Your instructions
In each of the records below, replace "Screen dimensions" with "Screen size" and leave every other part of the records unchanged.

## Begin Stored records

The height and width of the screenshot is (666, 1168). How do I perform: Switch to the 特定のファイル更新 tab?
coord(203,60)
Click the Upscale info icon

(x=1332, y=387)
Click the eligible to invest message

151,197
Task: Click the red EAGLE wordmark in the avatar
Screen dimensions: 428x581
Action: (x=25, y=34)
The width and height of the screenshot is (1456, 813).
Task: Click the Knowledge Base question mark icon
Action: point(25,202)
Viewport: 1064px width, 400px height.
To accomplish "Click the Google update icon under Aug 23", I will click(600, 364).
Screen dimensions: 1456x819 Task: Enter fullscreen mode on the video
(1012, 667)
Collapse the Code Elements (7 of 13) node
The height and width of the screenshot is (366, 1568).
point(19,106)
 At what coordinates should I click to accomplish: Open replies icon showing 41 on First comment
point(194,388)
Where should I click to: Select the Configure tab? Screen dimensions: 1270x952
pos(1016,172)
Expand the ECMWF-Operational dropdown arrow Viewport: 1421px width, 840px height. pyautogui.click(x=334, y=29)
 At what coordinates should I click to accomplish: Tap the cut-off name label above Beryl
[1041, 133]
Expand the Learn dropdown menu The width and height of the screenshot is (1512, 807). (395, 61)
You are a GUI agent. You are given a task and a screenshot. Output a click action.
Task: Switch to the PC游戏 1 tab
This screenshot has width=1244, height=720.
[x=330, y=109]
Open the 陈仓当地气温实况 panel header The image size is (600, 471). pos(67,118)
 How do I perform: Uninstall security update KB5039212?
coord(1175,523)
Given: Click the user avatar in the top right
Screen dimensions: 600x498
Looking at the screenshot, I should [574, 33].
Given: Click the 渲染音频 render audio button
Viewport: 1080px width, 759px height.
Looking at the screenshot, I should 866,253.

## End Stored records

Output of the exercise
The height and width of the screenshot is (666, 1168). How do I perform: Switch to the 特定のファイル更新 tab?
coord(203,60)
Click the Upscale info icon

(x=1332, y=387)
Click the eligible to invest message

151,197
Task: Click the red EAGLE wordmark in the avatar
Screen size: 428x581
Action: (x=25, y=34)
The width and height of the screenshot is (1456, 813).
Task: Click the Knowledge Base question mark icon
Action: point(25,202)
Viewport: 1064px width, 400px height.
To accomplish "Click the Google update icon under Aug 23", I will click(600, 364).
Screen size: 1456x819 Task: Enter fullscreen mode on the video
(1012, 667)
Collapse the Code Elements (7 of 13) node
The height and width of the screenshot is (366, 1568).
point(19,106)
 At what coordinates should I click to accomplish: Open replies icon showing 41 on First comment
point(194,388)
Where should I click to: Select the Configure tab? Screen size: 1270x952
pos(1016,172)
Expand the ECMWF-Operational dropdown arrow Viewport: 1421px width, 840px height. pyautogui.click(x=334, y=29)
 At what coordinates should I click to accomplish: Tap the cut-off name label above Beryl
[1041, 133]
Expand the Learn dropdown menu The width and height of the screenshot is (1512, 807). (395, 61)
You are a GUI agent. You are given a task and a screenshot. Output a click action.
Task: Switch to the PC游戏 1 tab
This screenshot has width=1244, height=720.
[x=330, y=109]
Open the 陈仓当地气温实况 panel header The image size is (600, 471). pos(67,118)
 How do I perform: Uninstall security update KB5039212?
coord(1175,523)
Given: Click the user avatar in the top right
Screen size: 600x498
Looking at the screenshot, I should [574, 33].
Given: Click the 渲染音频 render audio button
Viewport: 1080px width, 759px height.
Looking at the screenshot, I should 866,253.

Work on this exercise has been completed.